Requestctl/Overview
This page is currently a draft. More information and discussion about changes to this draft on the talk page. |
This page explains the basic concepts behind how the requestctl tool manages configuration to control access and routing of web requests.
TODO: all references to commmands in this doc must link to the relevant entry in the command line reference.
Overview of http request control configuration
TODO: diagram?
etcd stores configuration that is:
- written/modified by conftool
- read from confd
- translated to VCL that gets loaded by varnish.
The configuration stored in etcd loads the following into the varnish configuration:
- The list of pooled ats backends to connect to in the same datacenter
- The list of IP ranges for every public cloud, in the form of a netmapper file
- A list of rate-limiting/ban rules for incoming traffic
How requestctl modifies configuration
requestctl modifies data that resides in the main Etcd cluster. Specifically the keys you'll modify are under /conftool/v1/request-{ipblock,action,pattern}s/
. requestctl enables you to manage the configuration for:
- IP ranges for every public cloud
- Rate-limiting/ban rules for incoming traffic.
Object model
To configure IP ranges and rate-limiting/ban rules, requestctl uses a custom schema that defines three types of objects:
- pattern objects describe specific patterns of an HTTP request.
- ipblock objects group specific IP ranges into logical groups.
- action objects describe an action to be performed on a request that matches specific combinations of patterns and ipblocks. Actions are what is enabled on varnish.
- haproxy_action objects are similar to
action
objects, but allow a different set of actions because of the capabilities of haproxy.
- haproxy_action objects are similar to
Pattern
Describe specific patterns of an HTTP request. A pattern object should be able to describe, with good flexibility, the large majority of the characteristics we want to match in a request.
Each pattern has an associated “scope” tag. The fields of each record are:
method
, the http methodrequest_body
a regex to match in the http body. CURRENTLY UNSUPPORTED IN VARNISH.url_path
the path part of the url, will be used as a regexpheader
an header name to match, using the regexp atheader_value
;header_value
the regexp to match the value ofheader
to. If left blank when a header is defined, the pattern means “the header is not present”query_parameter
andquery_parameter_value
are a parameter and a regexp for the value of a query parameter to match. An empty value will be interpreted as “for any value”.
Ipblock
Group specific IP ranges into logical groups.

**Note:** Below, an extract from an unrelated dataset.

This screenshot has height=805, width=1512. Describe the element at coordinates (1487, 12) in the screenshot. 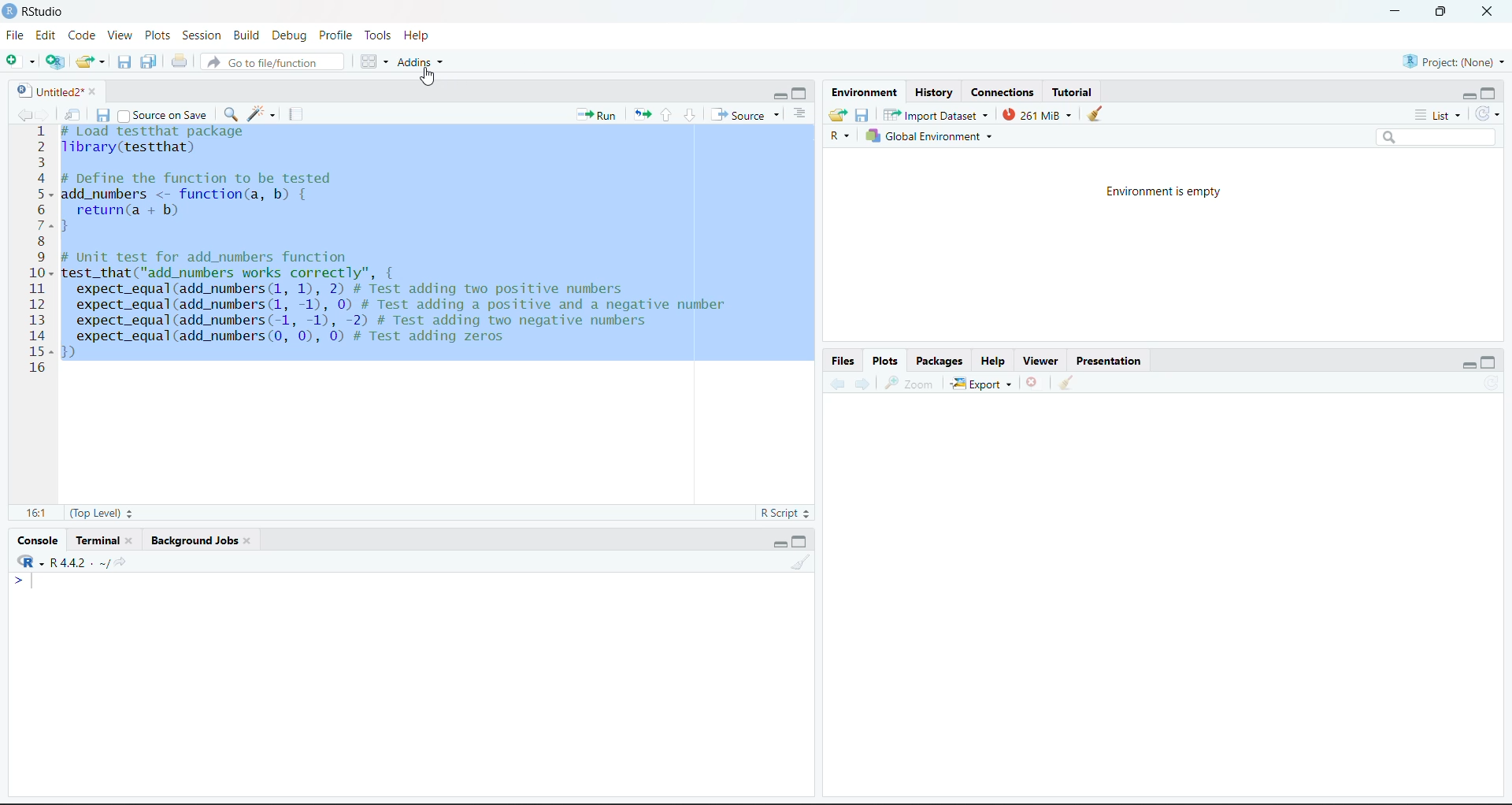

I see `close` at that location.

- For example: the ipblock with scope=cloud,name=aws includes all the IP ranges used by AWS.
The ipblock object is very simple: it has an associated scope tag (which has semantic value, see above), a name and just two fields:
comment
: a comment to describe what is the intended use of an ipblockcidrs
: a list of network ranges in CIDR notation.
Action
Describe an action to be:
- performed on a request that matches specific combinations of patterns and ipblocks
- enabled on varnish
An action object has two main functions:
- describing a composition of patterns and ipblocks to form a request pattern that we want to manage, and
- describing the actions we will take on matching requests.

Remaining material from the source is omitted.